Les décisions récentes de la CCI (Cour canadienne de l’impôt) dans la cause University of Calgary v. R. et University of Alberta v. R., (les dossiers des universités)1 ont procuré certaines clarifications quant à l’établissement des versements de crédit de taxe sur les intrants (CTI) relativement au terrain et aux bâtiments, ou améliorations apportées à de tels biens, qui sont acquis afin de les utiliser en partie pour réaliser des fournitures taxables et en partie pour réaliser des fournitures exemptées.
Ce qui est clair
Les méthodes utilisées par toutes les personnes (autres que les institutions financières) pour déterminer dans quelle mesure les biens ou les services sont acquis, en vue d’effectuer des fournitures taxables pour une contrepartie ou à d’autres fins dans un exercice financier, doivent être justes et équitables et utilisées uniformément tout au long de l’exercice. Cela dit, les règles relatives à la TPS/TVH n’imposent pas une méthode particulière quant à l’attribution de CTI.
Ce qui n’est pas si évident
Il n’est pas évident, par contre, qu’une méthode particulière dans des circonstances particulières réponde aux exigences du caractère juste et équitable.
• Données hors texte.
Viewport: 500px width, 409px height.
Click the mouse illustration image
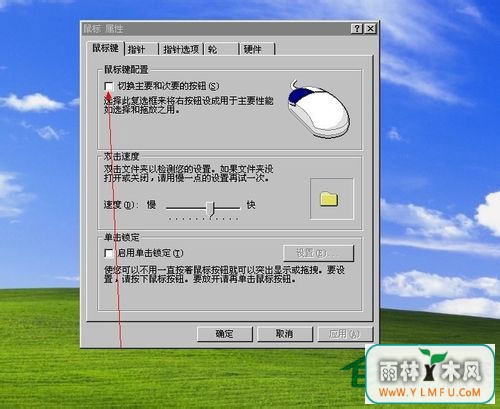319,110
Cette question reste un sujet fréquent de différends entre les inscrits à la TPS/TVH et l’Agence du revenu du Canada (ARC), notamment en ce qui a trait à l’attribution des intrants indirects, comme les espaces communs ou les espaces de soutien.
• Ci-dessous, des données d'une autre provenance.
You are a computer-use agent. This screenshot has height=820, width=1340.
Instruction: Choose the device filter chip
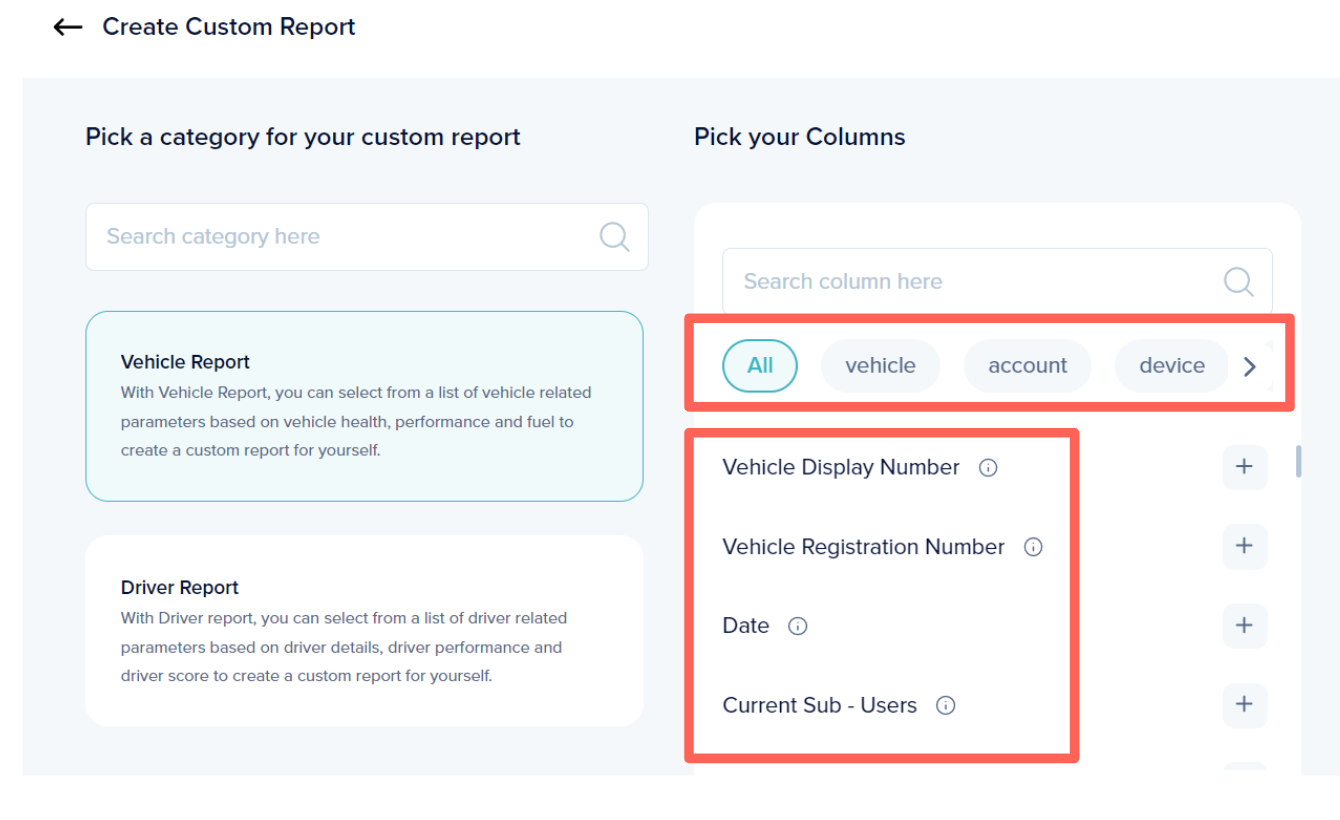tap(1171, 366)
Décisions antérieures des tribunaux
Antérieurement aux décisions récentes de la CCI (Cour canadienne de l’impôt) dans les dossiers des universités, une jurisprudence établie2 avait clarifié que, dans une situation donnée, il y a probablement plus qu’une méthode d’attribution qui soit juste et équitable. Par conséquent, il ne s’agit pas de savoir si l’inscrit choisit la meilleure méthode ou la méthode la plus adéquate, mais plutôt si la méthode choisie par l’inscrit était en fait juste et équitable pour l’effort particulier de l’inscrit. Autrement dit, selon les règles relatives à la TPS/TVH, l’inscrit a le droit de choisir toute méthode de calcul qui est juste, équitable et cohérente, même si une autre méthode pourrait être « meilleure ».
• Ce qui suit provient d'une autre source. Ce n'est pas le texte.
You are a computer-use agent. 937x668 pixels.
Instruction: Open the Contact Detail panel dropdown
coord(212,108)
Décisions récentes des tribunaux
Dans les dossiers des universités, l’inscrit et l’ARC ont pu s’entendre sur l’attribution de l’espace au sein des bâtiments qui était utilisé directement ou indirectement dans la réalisation des fournitures taxables effectuées pour une contrepartie ou des fournitures exemptées. Effectivement, il semble que les deux parties seraient arrivées aux mêmes montants de CTI pour l’utilisation de l’espace au sein des bâtiments, n’eût été l’utilisation de l’ARC d’un index de pondération, qui a tenté de prendre en compte le coût de remplacement relatif des améliorations variées effectuées sur les campus des universités.
Toutefois, des divergences entre les universités et l’ARC existaient entre leurs méthodologies respectives d’attribution de CTI appliquées aux zones de campus externes aux bâtiments – qualifiées d’aires communes externes.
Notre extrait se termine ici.